→ Prompt: Write out the records below word for word, from the line containing "The height and" through the line containing "Image resolution: width=1456", both lines included, and leave the pictures out.

(Interface element records)
>>>>

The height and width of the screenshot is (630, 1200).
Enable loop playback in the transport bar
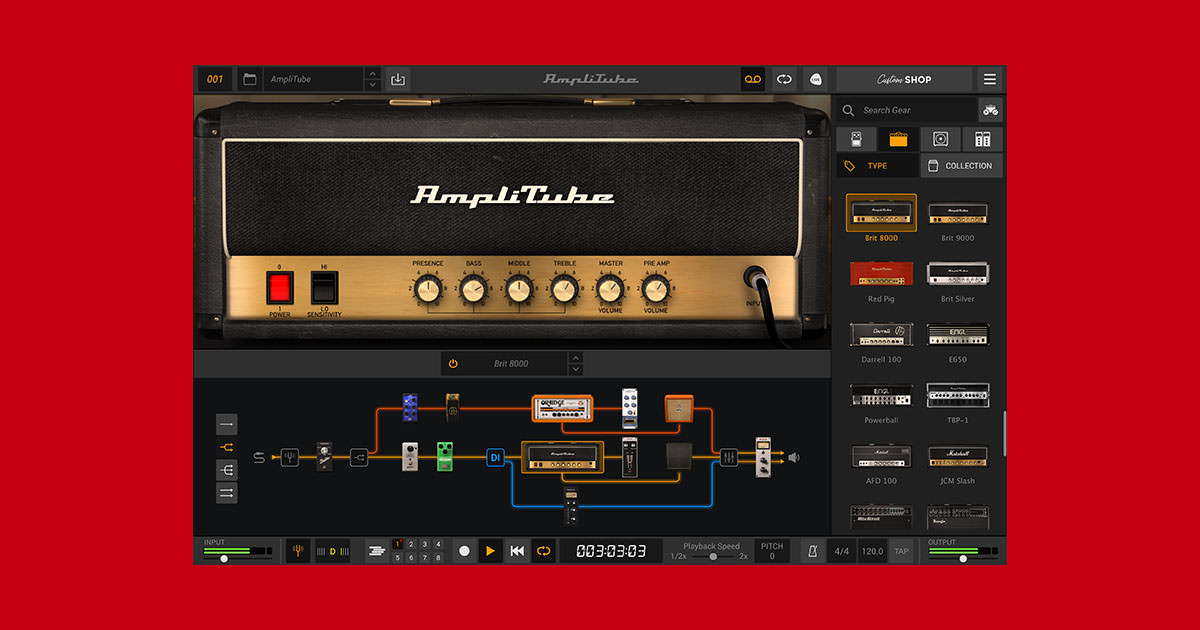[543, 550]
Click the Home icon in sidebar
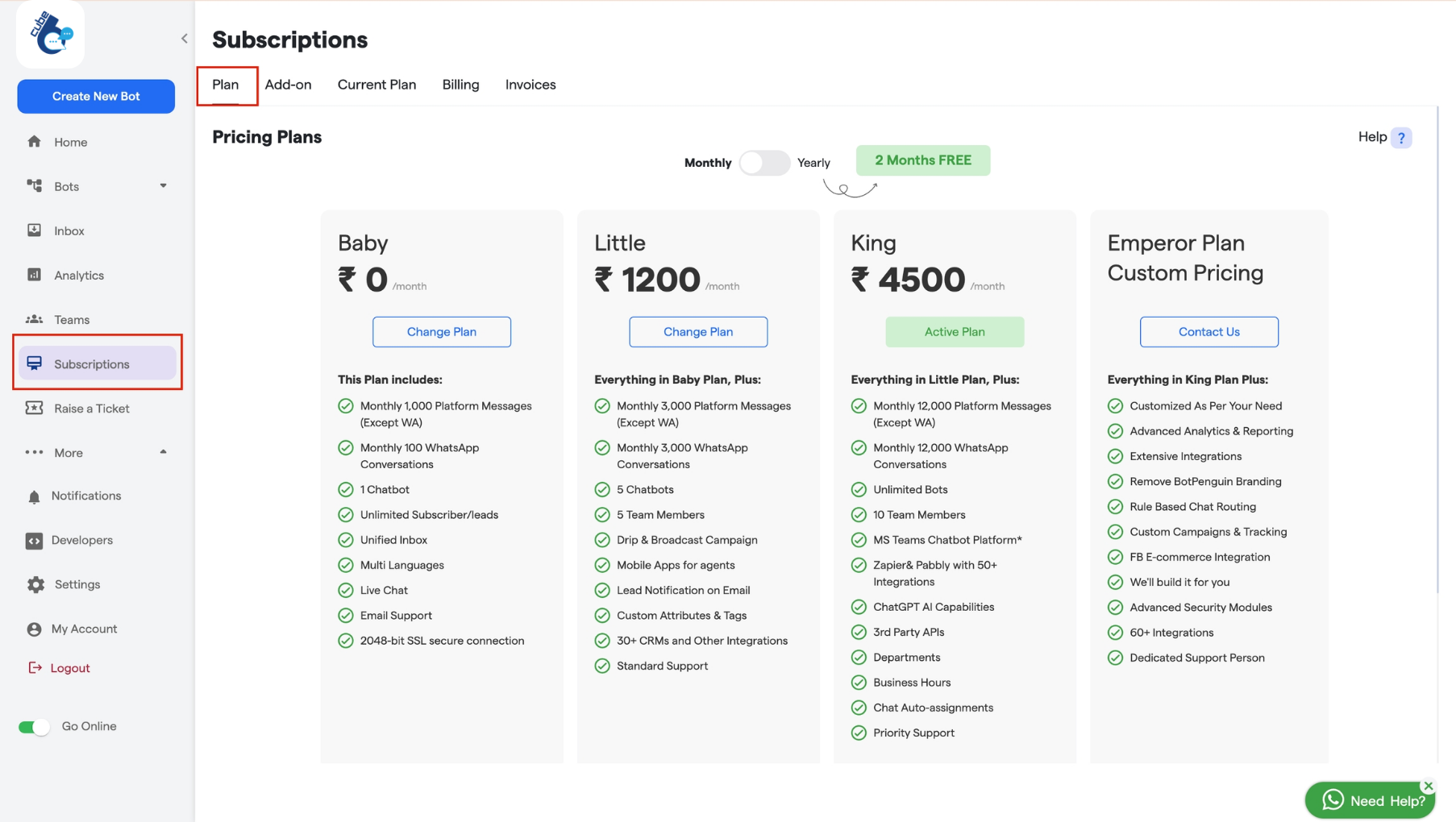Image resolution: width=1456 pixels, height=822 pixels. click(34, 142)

<<<<
>>>>

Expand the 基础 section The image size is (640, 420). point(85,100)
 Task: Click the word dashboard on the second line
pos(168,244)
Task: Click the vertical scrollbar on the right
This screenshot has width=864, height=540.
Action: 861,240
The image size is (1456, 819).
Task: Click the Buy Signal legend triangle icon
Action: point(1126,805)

<<<<

→ Written answer:
The height and width of the screenshot is (630, 1200).
Enable loop playback in the transport bar
[543, 550]
Click the Home icon in sidebar
Image resolution: width=1456 pixels, height=822 pixels. click(34, 142)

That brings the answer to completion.